[[ Exercise data open ]]

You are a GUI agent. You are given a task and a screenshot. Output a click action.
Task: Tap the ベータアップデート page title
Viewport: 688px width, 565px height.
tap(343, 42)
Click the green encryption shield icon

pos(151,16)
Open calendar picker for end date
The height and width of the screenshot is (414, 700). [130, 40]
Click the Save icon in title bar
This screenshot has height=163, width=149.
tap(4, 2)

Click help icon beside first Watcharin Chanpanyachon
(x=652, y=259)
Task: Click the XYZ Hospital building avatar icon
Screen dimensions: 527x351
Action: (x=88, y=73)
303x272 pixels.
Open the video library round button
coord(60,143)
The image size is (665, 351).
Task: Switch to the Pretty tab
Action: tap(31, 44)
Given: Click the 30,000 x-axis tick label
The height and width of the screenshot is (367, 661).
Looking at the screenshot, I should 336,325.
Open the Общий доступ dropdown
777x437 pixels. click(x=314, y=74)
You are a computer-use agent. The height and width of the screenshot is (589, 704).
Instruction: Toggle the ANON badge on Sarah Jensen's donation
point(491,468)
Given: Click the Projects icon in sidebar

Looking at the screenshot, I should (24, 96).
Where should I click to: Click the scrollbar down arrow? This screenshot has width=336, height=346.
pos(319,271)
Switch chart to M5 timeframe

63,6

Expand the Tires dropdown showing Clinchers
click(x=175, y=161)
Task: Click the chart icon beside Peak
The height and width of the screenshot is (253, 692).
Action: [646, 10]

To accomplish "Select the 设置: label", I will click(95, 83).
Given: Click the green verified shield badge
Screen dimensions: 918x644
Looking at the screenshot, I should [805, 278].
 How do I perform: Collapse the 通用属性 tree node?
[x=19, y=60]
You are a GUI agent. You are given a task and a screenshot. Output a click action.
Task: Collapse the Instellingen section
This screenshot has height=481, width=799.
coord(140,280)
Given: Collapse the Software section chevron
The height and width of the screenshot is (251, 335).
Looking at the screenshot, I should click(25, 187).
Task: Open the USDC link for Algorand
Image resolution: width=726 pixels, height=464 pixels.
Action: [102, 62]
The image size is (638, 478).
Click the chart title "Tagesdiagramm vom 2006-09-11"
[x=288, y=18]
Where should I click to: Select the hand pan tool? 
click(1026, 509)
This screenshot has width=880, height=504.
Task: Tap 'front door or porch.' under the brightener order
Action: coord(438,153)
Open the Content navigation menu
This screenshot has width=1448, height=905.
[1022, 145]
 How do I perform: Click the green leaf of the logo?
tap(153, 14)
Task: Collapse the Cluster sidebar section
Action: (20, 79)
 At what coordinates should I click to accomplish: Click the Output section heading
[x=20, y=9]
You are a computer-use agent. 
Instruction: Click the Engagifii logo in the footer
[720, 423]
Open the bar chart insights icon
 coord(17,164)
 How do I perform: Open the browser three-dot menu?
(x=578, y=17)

[[ Exercise data closed ]]

◆ **Prompt**
Copy all lines from the material that contain "label".

◆ **Output of the task**
Given: Click the 30,000 x-axis tick label
To accomplish "Select the 设置: label", I will click(95, 83).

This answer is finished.